DATA IN THIS EXERCISE below:
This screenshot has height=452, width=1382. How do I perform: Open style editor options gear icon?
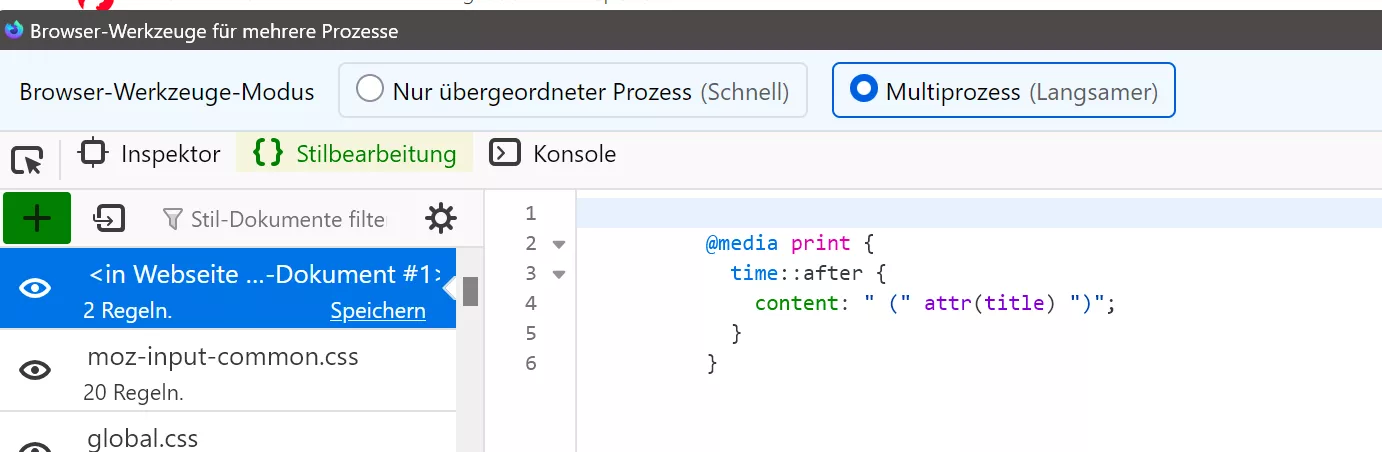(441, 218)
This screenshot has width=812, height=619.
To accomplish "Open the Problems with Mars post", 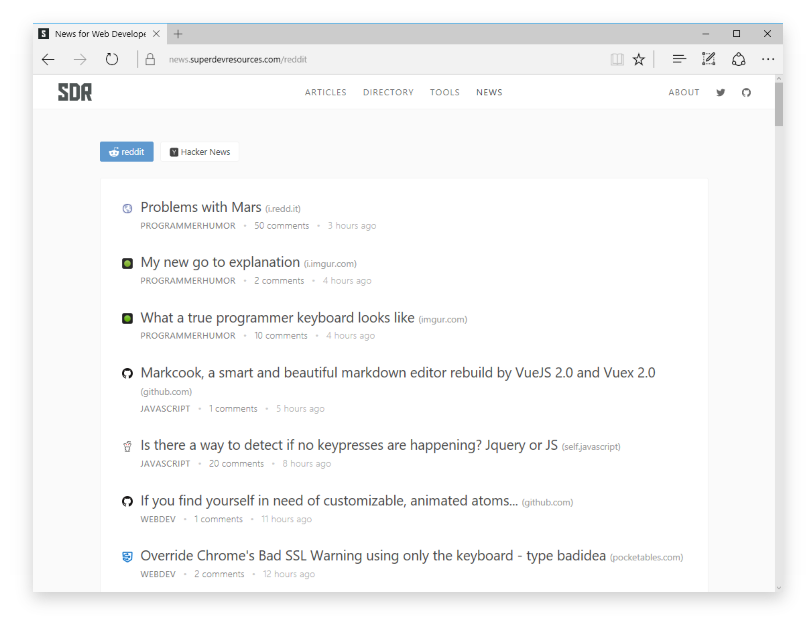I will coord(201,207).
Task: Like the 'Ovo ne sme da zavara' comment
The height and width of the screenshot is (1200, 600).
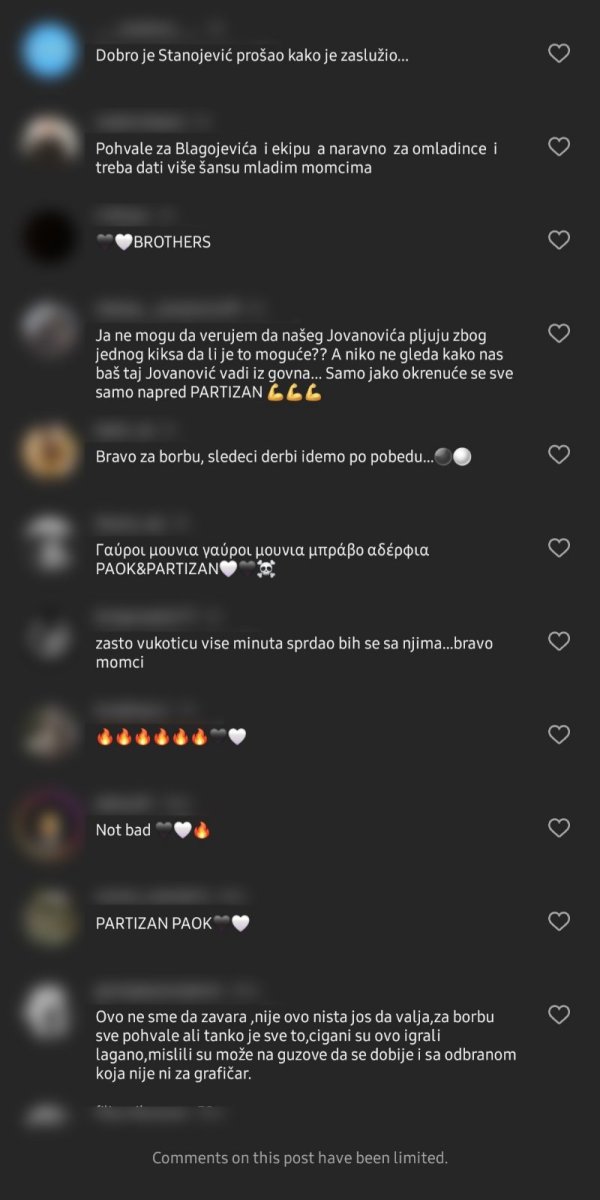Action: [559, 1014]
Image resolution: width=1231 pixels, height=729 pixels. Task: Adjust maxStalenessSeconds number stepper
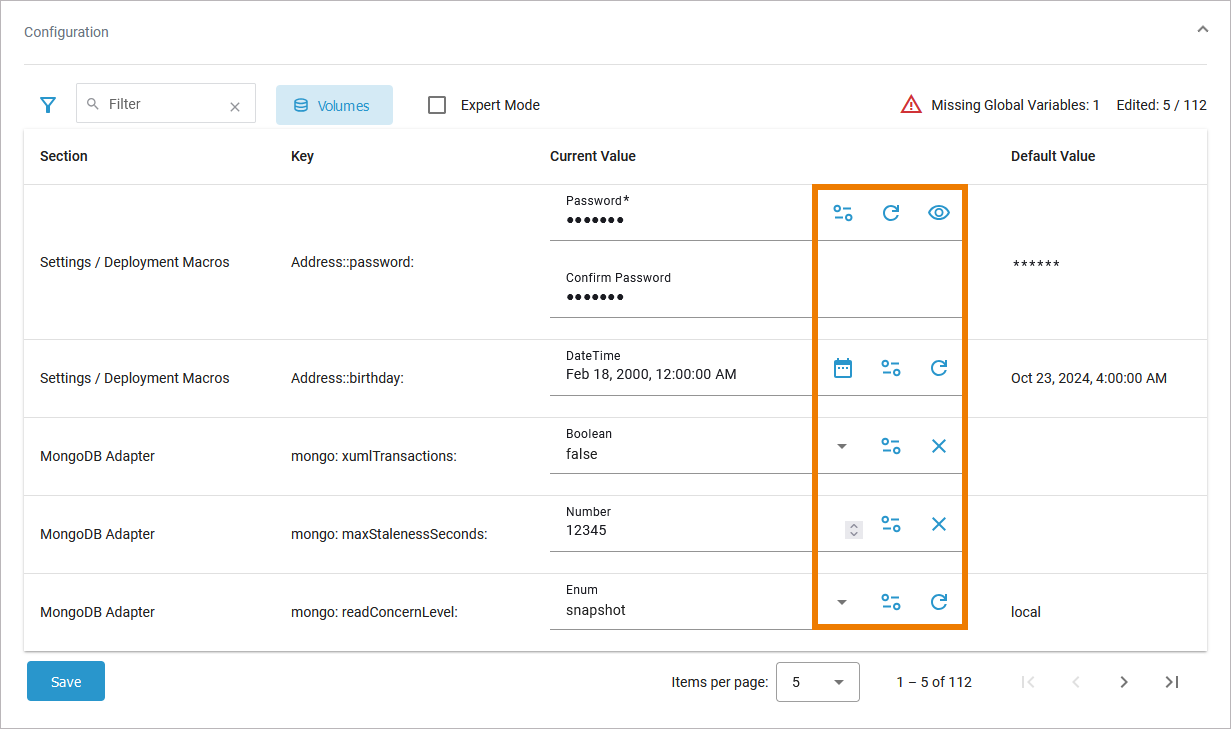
End of DATA IN THIS EXERCISE.
DATA IN THIS EXERCISE below:
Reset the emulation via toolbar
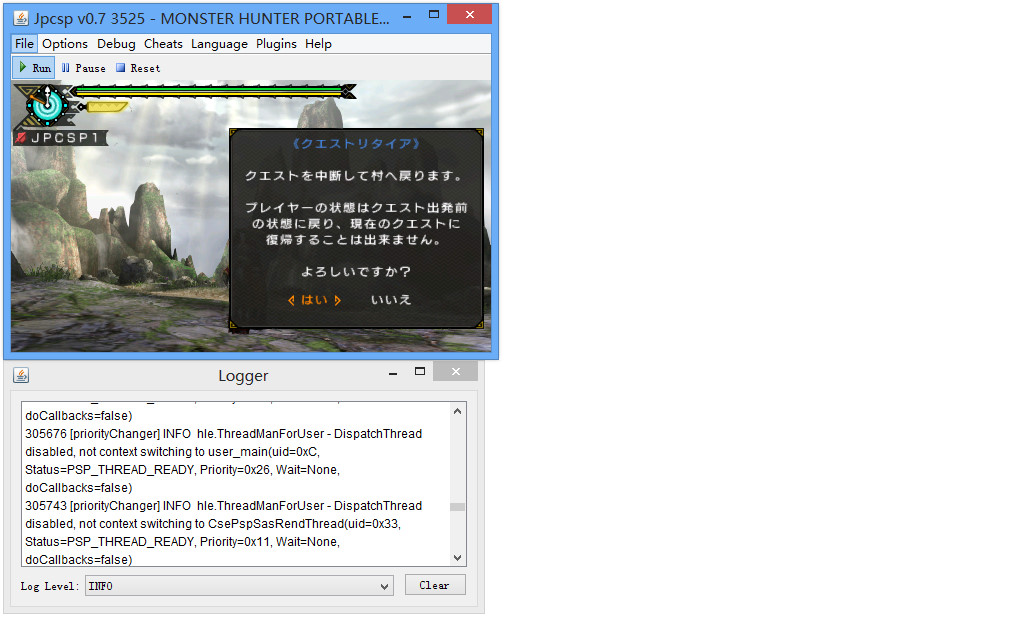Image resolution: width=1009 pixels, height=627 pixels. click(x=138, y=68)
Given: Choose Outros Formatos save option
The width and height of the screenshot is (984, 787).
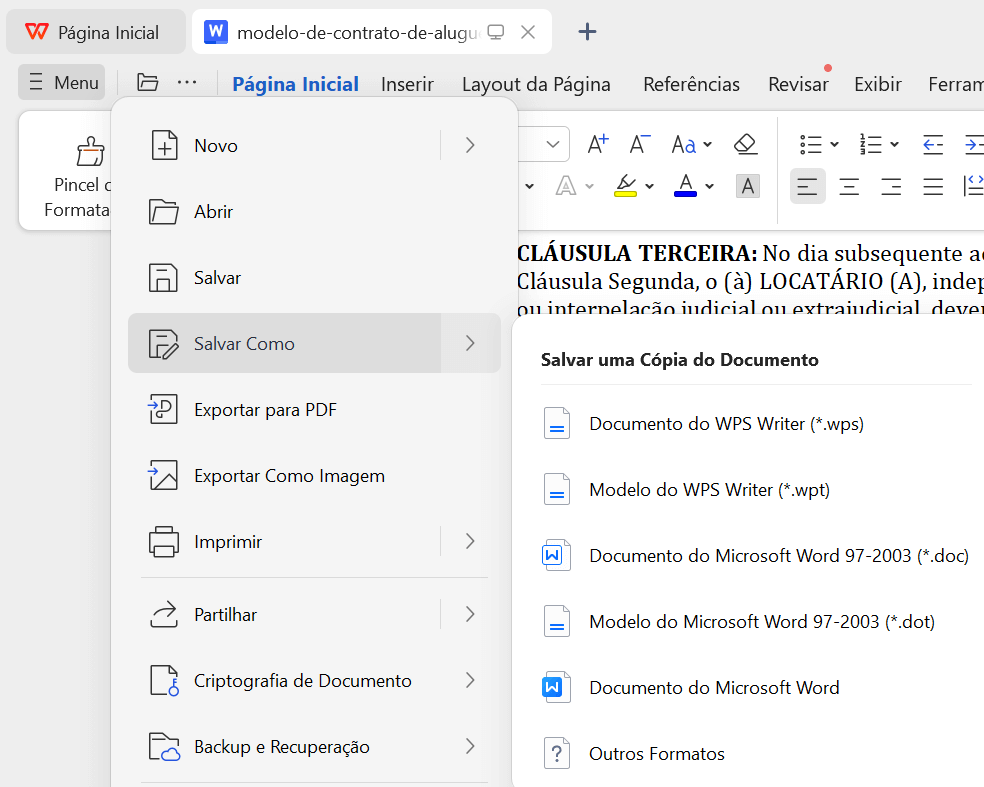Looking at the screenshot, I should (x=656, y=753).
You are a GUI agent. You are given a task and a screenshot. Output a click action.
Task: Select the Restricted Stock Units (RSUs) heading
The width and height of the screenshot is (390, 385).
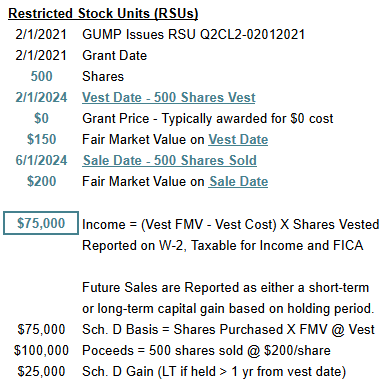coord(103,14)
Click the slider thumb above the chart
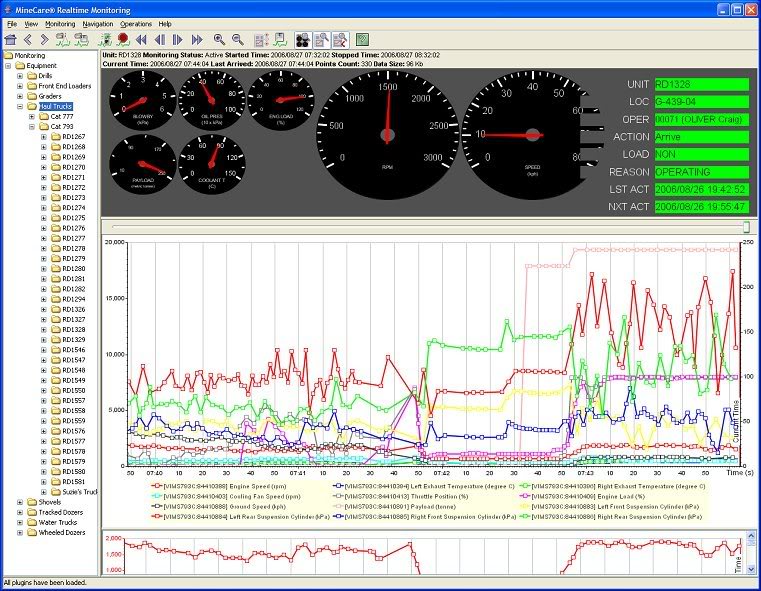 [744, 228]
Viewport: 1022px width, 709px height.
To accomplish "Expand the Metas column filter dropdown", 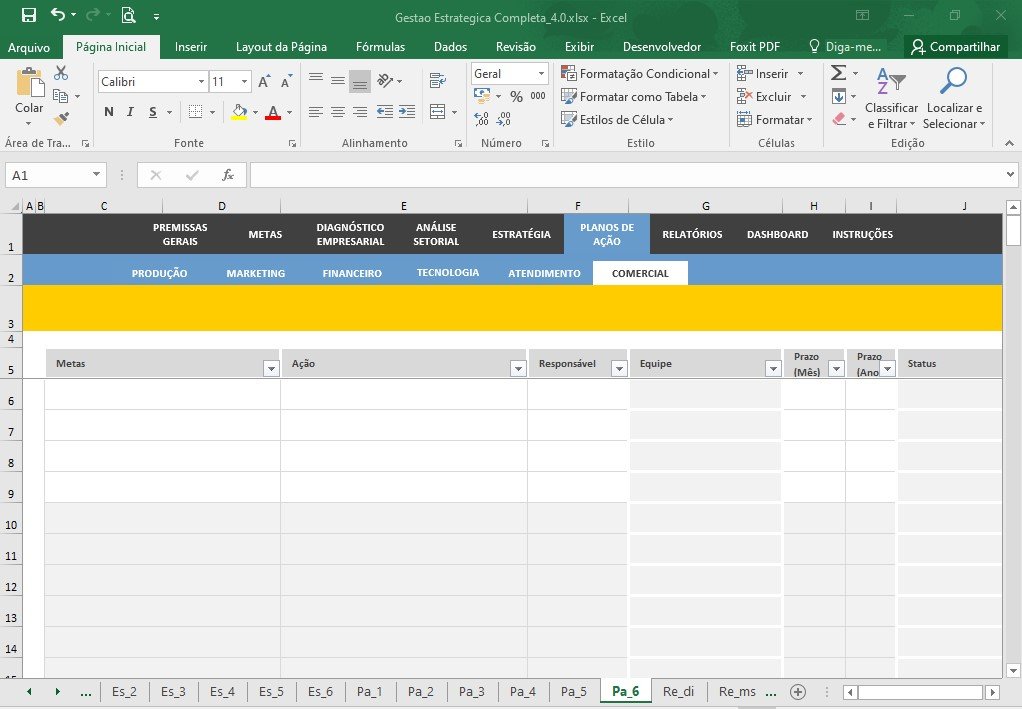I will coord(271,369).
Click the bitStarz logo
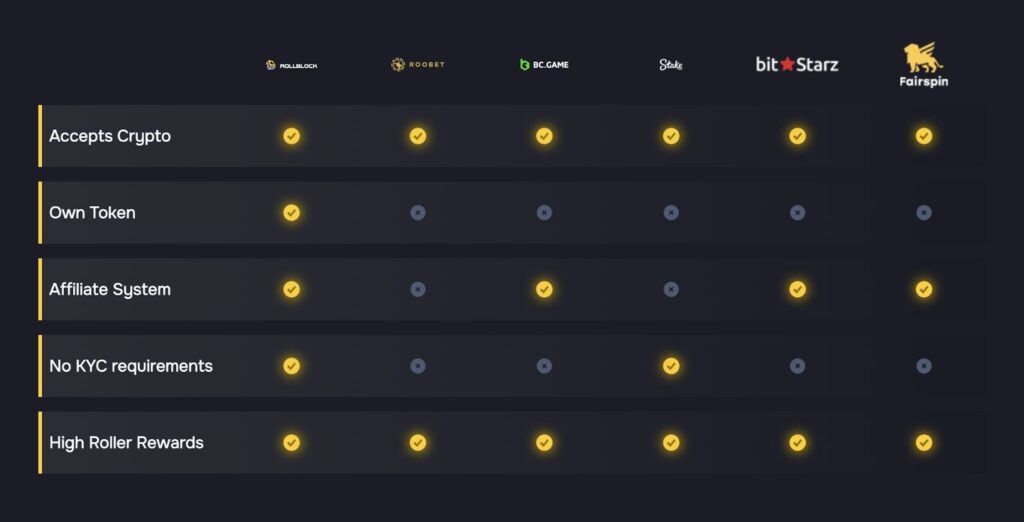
End of DATA IN THIS EXERCISE.
DATA IN THIS EXERCISE below:
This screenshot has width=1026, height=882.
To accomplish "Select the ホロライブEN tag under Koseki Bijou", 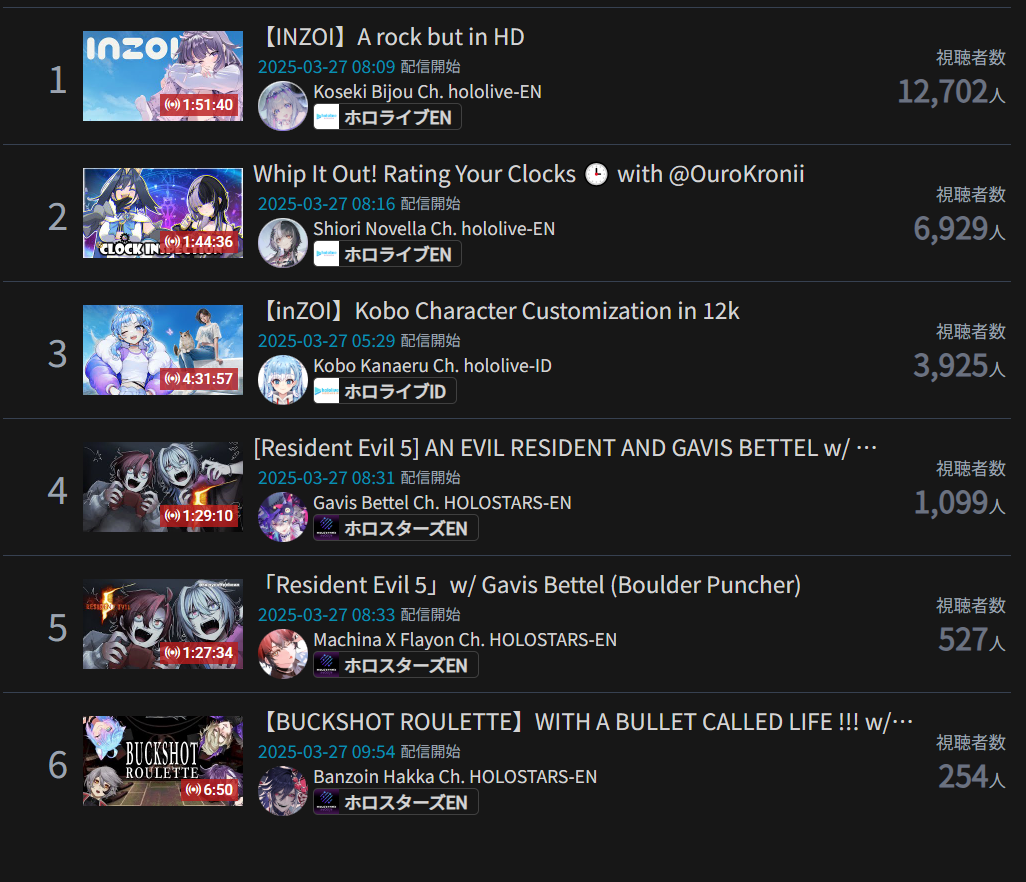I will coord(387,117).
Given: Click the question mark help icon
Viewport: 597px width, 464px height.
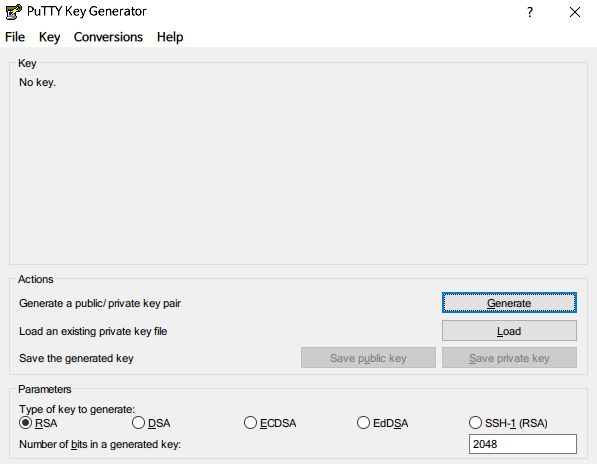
End of DATA IN THIS EXERCISE.
*PROBLEM TO SOLVE*. From the records above, transcribe exactly the lines starting at the one containing "Task: Like the 'Ovo ne sme da zavara' comment" and ending at the one containing "Image resolution: width=1231". Skip the pictures.

*EXERCISE SOLUTION*.
Task: Like the 'Ovo ne sme da zavara' comment
The height and width of the screenshot is (1200, 600).
Action: [559, 1014]
Image resolution: width=1231 pixels, height=729 pixels. Task: Adjust maxStalenessSeconds number stepper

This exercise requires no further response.